Segment Start: Provided data

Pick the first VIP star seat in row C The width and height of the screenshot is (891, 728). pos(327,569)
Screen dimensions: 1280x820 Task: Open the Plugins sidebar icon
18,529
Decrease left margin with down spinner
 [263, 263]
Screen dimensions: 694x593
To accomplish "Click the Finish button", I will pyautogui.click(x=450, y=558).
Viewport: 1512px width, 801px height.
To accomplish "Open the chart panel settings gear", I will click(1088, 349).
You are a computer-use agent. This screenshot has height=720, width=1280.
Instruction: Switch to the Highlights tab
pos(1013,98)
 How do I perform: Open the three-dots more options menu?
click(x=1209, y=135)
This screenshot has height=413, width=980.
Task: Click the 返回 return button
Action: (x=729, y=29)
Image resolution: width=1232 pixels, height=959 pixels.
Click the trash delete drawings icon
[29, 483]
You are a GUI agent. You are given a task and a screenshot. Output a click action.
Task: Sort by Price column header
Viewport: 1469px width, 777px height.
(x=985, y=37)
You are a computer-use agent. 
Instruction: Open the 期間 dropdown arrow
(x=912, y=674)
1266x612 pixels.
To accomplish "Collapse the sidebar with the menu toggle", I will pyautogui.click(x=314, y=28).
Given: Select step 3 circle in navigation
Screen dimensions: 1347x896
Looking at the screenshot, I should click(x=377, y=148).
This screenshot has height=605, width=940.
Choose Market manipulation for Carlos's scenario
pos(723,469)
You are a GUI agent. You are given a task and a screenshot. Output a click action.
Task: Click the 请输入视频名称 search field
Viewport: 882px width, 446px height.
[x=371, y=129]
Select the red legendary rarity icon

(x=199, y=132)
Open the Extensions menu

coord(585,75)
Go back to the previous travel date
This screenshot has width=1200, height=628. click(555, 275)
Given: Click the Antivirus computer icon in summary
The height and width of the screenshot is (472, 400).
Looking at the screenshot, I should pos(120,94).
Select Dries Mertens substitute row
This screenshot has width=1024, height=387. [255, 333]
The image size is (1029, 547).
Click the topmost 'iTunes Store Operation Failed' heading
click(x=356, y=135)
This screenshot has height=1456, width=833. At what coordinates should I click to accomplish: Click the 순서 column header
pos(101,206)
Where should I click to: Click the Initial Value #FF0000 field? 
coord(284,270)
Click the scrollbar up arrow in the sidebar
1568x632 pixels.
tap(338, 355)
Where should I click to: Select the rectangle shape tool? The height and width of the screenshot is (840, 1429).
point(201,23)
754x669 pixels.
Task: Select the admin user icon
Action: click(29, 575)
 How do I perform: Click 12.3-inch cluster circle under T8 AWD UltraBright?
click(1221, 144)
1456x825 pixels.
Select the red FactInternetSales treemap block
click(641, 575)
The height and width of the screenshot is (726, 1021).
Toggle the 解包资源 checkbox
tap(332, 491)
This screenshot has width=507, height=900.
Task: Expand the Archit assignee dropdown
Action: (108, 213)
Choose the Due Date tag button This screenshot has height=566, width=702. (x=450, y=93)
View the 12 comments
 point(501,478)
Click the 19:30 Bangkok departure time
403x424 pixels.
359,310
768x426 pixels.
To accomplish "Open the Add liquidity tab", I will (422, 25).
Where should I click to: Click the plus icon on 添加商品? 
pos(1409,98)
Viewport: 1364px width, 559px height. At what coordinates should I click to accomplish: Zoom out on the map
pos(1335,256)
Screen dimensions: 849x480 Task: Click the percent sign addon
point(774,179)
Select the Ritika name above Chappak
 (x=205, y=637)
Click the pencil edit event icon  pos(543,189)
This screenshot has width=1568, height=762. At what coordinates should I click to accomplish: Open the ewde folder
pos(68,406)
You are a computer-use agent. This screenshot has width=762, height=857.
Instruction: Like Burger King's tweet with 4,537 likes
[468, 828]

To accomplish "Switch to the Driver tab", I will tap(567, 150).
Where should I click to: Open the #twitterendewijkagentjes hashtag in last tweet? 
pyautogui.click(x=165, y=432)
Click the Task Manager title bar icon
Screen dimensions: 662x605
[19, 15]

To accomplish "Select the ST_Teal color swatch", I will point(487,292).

Segment End: Provided data

# [Activity]
Up to and including the line that contains "Viewport: 1512px width, 801px height.", restate word for word every line of the entries, starting from the first.

# [Your solution]
Pick the first VIP star seat in row C The width and height of the screenshot is (891, 728). pos(327,569)
Screen dimensions: 1280x820 Task: Open the Plugins sidebar icon
18,529
Decrease left margin with down spinner
 [263, 263]
Screen dimensions: 694x593
To accomplish "Click the Finish button", I will pyautogui.click(x=450, y=558).
Viewport: 1512px width, 801px height.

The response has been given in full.